Module 8: Spatial (Build CNN components)

# Educational convolution with loops
for i in range(H_out):
    for j in range(W_out):
        for k in range(K):
            for l in range(K):
                output[i,j] += input[i+k, j+l] * kernel[k,l]

Module 9: Training (Put it together - toy data)

# Train on synthetic data first
X = np.random.randn(100, 28, 28, 1)  # Random "images"
y = (X.sum(axis=(1,2,3)) > 0).astype(int)  # Simple rule

model = SimpleCNN()
train(model, X, y)  # Works!
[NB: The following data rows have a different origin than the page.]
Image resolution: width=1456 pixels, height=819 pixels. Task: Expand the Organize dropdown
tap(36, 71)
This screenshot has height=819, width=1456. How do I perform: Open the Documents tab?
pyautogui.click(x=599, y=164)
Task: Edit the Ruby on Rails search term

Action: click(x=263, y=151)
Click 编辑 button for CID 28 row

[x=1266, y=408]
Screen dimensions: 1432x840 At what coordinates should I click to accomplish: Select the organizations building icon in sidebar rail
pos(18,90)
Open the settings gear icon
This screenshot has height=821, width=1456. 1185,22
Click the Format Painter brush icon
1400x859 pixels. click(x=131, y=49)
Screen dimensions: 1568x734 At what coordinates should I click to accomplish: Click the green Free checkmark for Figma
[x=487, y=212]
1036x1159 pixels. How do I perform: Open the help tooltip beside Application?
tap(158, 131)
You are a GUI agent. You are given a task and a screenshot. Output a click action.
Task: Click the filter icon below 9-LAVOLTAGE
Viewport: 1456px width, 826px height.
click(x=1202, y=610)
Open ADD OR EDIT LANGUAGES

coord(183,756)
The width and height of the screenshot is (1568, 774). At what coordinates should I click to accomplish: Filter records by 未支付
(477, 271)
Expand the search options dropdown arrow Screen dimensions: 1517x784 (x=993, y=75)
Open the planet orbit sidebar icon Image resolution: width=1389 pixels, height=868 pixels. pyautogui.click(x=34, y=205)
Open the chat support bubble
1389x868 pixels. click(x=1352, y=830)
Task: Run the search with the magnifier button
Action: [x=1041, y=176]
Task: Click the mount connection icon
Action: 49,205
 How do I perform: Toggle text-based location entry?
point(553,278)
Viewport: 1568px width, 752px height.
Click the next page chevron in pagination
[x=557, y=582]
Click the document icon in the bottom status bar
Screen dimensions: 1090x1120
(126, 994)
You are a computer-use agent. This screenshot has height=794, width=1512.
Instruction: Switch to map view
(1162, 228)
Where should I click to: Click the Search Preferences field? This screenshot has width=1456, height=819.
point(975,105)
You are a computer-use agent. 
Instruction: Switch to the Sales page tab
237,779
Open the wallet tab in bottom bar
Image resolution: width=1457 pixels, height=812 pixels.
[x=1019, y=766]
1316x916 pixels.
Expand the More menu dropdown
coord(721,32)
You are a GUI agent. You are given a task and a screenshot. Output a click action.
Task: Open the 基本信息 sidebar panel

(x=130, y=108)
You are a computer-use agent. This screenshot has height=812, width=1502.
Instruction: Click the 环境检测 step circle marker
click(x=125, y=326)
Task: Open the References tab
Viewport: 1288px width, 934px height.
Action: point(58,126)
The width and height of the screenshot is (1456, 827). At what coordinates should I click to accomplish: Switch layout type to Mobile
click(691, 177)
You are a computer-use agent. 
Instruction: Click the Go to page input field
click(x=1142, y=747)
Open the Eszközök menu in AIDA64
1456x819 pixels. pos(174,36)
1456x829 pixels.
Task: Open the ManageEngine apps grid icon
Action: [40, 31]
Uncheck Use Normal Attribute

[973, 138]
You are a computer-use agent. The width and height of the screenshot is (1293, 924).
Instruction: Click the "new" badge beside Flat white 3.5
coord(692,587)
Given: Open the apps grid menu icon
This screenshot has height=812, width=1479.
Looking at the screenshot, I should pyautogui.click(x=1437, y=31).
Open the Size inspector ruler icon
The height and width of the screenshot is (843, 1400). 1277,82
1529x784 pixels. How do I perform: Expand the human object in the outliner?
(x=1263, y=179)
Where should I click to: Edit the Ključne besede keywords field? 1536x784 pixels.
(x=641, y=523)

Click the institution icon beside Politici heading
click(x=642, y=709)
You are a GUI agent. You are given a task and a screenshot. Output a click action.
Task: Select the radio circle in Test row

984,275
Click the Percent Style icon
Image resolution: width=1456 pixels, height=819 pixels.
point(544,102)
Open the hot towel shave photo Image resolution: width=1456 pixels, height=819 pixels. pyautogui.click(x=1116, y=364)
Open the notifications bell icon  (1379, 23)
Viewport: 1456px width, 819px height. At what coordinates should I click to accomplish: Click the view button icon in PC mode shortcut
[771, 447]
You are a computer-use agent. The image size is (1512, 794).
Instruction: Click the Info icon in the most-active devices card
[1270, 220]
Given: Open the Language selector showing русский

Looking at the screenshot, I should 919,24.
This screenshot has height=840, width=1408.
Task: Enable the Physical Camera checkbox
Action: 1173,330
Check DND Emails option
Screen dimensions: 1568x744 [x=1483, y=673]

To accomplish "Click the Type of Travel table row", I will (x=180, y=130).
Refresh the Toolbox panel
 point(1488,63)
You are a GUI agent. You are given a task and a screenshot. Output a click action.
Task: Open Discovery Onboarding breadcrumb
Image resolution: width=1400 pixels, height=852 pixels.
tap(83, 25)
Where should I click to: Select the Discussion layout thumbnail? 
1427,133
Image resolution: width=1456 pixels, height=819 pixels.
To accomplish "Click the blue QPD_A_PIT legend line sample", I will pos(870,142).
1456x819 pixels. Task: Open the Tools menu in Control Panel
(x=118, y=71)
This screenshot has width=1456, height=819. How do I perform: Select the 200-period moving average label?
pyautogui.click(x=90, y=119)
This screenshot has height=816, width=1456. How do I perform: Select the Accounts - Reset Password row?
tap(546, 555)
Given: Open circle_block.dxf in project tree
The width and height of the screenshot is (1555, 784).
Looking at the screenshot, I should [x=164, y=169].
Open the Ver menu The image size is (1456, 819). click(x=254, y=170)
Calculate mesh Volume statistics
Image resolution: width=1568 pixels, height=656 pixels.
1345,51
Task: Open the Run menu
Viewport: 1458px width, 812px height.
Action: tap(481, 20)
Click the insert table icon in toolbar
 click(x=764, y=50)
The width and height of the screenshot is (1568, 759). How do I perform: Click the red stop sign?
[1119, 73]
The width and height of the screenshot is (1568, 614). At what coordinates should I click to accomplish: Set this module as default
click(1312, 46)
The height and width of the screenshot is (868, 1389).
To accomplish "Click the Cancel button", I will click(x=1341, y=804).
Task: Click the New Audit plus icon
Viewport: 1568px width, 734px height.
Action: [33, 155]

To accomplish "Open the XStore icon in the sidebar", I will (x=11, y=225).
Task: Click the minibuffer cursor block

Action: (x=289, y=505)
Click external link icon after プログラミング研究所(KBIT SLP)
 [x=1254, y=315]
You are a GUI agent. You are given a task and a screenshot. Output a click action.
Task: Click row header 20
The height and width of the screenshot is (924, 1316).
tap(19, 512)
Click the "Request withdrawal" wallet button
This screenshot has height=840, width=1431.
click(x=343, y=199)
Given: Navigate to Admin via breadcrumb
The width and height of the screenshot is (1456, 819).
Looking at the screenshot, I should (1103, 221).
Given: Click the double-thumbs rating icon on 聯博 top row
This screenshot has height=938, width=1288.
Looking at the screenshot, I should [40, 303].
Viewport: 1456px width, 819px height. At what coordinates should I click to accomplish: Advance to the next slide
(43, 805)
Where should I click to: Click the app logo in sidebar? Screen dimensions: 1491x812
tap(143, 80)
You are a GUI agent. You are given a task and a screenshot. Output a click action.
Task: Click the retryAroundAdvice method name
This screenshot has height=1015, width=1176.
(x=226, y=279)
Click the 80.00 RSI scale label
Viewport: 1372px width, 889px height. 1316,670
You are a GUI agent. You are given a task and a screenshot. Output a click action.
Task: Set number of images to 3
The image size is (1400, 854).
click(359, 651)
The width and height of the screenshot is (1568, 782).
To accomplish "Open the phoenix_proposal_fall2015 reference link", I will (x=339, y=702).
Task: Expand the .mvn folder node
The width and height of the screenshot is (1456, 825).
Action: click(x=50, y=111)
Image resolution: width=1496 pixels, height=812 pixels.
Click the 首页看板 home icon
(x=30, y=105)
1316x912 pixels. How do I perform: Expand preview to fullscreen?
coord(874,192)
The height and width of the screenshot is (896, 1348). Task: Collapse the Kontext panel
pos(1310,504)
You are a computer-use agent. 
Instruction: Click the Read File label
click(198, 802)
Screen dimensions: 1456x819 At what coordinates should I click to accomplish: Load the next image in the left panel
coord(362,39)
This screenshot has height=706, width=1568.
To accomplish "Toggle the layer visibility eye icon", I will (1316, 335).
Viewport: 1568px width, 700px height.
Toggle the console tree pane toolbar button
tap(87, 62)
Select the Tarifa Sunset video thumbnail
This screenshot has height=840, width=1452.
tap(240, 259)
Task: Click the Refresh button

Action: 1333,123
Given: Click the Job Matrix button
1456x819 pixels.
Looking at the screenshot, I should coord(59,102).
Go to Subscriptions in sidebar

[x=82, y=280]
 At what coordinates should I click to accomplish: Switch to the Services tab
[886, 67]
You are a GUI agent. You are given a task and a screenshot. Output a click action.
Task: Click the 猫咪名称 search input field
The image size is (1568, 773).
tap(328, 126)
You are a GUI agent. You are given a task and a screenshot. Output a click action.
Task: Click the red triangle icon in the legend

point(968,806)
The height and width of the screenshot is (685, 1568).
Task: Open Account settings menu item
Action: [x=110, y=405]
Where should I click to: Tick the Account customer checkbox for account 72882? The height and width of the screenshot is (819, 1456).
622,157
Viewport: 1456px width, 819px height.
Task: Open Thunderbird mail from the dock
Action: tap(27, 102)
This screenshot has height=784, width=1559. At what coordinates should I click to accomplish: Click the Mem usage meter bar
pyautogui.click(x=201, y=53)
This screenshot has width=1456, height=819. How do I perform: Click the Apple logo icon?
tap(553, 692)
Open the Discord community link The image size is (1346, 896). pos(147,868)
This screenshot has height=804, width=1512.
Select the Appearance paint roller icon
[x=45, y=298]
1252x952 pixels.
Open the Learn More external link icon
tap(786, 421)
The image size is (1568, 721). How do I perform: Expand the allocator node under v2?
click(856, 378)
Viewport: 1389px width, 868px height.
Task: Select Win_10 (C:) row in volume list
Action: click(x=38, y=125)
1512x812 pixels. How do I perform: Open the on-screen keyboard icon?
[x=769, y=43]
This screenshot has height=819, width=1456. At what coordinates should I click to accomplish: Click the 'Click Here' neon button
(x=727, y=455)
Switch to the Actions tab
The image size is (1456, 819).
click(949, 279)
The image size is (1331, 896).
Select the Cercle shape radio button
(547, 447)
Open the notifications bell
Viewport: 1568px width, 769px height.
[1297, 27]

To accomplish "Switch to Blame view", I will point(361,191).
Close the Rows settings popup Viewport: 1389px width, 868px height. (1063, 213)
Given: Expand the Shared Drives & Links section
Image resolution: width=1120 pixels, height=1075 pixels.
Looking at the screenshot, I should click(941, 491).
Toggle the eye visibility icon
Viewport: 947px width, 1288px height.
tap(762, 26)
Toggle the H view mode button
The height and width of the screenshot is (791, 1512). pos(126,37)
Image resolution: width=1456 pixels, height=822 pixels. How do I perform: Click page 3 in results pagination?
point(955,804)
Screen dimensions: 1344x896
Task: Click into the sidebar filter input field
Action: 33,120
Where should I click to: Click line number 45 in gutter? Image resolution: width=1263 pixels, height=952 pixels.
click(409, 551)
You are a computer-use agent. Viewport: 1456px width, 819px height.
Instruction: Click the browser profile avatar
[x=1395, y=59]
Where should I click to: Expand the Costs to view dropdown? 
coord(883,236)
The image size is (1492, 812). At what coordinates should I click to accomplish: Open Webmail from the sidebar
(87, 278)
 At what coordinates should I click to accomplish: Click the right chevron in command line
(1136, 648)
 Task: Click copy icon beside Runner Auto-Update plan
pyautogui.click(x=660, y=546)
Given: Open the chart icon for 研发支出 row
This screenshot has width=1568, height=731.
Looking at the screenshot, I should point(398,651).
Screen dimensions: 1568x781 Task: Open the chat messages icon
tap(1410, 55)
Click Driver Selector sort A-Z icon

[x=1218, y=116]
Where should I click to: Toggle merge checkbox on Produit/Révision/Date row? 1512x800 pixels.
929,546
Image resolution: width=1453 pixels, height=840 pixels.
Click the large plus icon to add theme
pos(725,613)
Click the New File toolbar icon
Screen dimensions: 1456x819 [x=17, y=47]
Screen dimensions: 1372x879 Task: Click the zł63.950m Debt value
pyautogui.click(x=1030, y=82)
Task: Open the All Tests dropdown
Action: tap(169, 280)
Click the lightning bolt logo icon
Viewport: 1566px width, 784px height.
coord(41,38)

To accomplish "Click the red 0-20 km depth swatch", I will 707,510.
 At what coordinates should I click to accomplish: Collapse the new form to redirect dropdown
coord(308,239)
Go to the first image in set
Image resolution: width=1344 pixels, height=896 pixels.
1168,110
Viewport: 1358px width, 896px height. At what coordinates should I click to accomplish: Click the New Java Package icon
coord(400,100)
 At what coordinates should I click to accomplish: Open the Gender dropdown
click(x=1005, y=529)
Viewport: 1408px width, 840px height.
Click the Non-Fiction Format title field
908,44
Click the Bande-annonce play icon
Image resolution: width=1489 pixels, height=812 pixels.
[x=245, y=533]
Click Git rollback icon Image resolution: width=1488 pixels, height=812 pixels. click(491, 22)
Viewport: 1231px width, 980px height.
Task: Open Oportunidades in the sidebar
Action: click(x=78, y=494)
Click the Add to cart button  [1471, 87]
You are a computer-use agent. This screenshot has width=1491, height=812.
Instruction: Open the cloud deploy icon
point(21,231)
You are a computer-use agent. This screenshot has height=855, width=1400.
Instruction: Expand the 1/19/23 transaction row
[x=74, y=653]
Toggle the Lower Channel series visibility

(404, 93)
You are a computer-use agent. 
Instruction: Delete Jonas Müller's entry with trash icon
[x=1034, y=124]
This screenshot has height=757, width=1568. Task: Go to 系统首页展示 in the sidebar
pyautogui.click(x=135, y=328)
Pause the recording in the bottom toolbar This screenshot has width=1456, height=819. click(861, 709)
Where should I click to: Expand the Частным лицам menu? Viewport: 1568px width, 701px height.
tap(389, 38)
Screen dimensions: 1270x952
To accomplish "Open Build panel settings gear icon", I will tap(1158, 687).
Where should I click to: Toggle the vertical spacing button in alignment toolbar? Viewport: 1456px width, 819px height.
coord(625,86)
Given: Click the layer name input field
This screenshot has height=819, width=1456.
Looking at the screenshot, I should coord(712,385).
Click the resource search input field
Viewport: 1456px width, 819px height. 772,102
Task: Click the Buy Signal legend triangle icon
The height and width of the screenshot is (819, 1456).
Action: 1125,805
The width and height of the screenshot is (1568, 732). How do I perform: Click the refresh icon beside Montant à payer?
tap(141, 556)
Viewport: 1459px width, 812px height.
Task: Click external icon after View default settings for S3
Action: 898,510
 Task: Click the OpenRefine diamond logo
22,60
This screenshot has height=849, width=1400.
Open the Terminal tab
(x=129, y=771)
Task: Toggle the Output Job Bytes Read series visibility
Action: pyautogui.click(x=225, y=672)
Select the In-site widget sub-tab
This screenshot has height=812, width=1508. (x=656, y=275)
But toy problem

Module 10: DataLoader (Scale to reality)

# Now load real CIFAR-10
dataset = CIFAR10Dataset()
loader = DataLoader(dataset, batch_size=32)

# Same training code, real data!
train(model, loader)  # 75% accuracy on CIFAR-10!

Integration with Textbook Teaching

Suggested Course Structure (15-week semester)

Weeks 1-3: Foundations

  • Read: Chapters 1-3
  • Build: Modules 1-3 (Setup, Tensor, Activations)
  • Understand: Why we need gradients in tensors from day 1

Weeks 4-6: Architecture

  • Read: Chapters 4-5
  • Build: Modules 4-6 (Layers, Losses, Autograd)
  • Milestone: XOR problem solved!

Weeks 7-9: Training Systems

  • Read: Chapters 6-8
  • Build: Modules 7-10 (Optimizers, Spatial, Training, DataLoader)
  • Milestone: CIFAR-10 CNN trained!

Weeks 10-12: Modern AI

  • Read: Supplementary NLP materials
  • Build: Modules 11-14 (Tokenization through Transformers)
  • Milestone: TinyGPT generates text!

Weeks 13-14: Optimization

  • Read: Chapters 9-12
  • Build: Modules 15-19 (Acceleration through Benchmarking)
  • Transform: Loops → Production code

Week 15: Capstone

  • Read: Chapter 13
  • Build: Module 20 (Complete optimized system)
  • Deploy: Working ML system

Key Insights for Textbook Alignment

1. Systems Thinking Through Building

Your textbook explains WHY, TinyTorch shows HOW by building it

2. Historical Progression

Examples follow ML history: Perceptron → XOR → LeNet → AlexNet → GPT

3. Production Patterns

Every optimization in TinyTorch mirrors real PyTorch/TensorFlow

4. Gradual Complexity

  • Start: Triple-nested loops (understanding)
  • End: Vectorized operations (performance)
  • Students see the journey!

Recommendation: Update Module Order

Based on this analysis, I recommend reordering Phase 2 modules:

Current: 7.DataLoader, 8.Optimizers, 9.Spatial, 10.Training Proposed: 7.Optimizers, 8.Spatial, 9.Training, 10.DataLoader

This better aligns with your textbook's flow and creates a more natural progression from toy problems to real datasets.

Next Steps

  1. Update module numbering to reflect new order
  2. Adjust Module 9 (Training) to work with synthetic data
  3. Make Module 10 (DataLoader) the "scaling up" module
  4. Update examples to show progression: toy → real data

This structure ensures TinyTorch perfectly complements your ML Systems textbook while maintaining pedagogical clarity!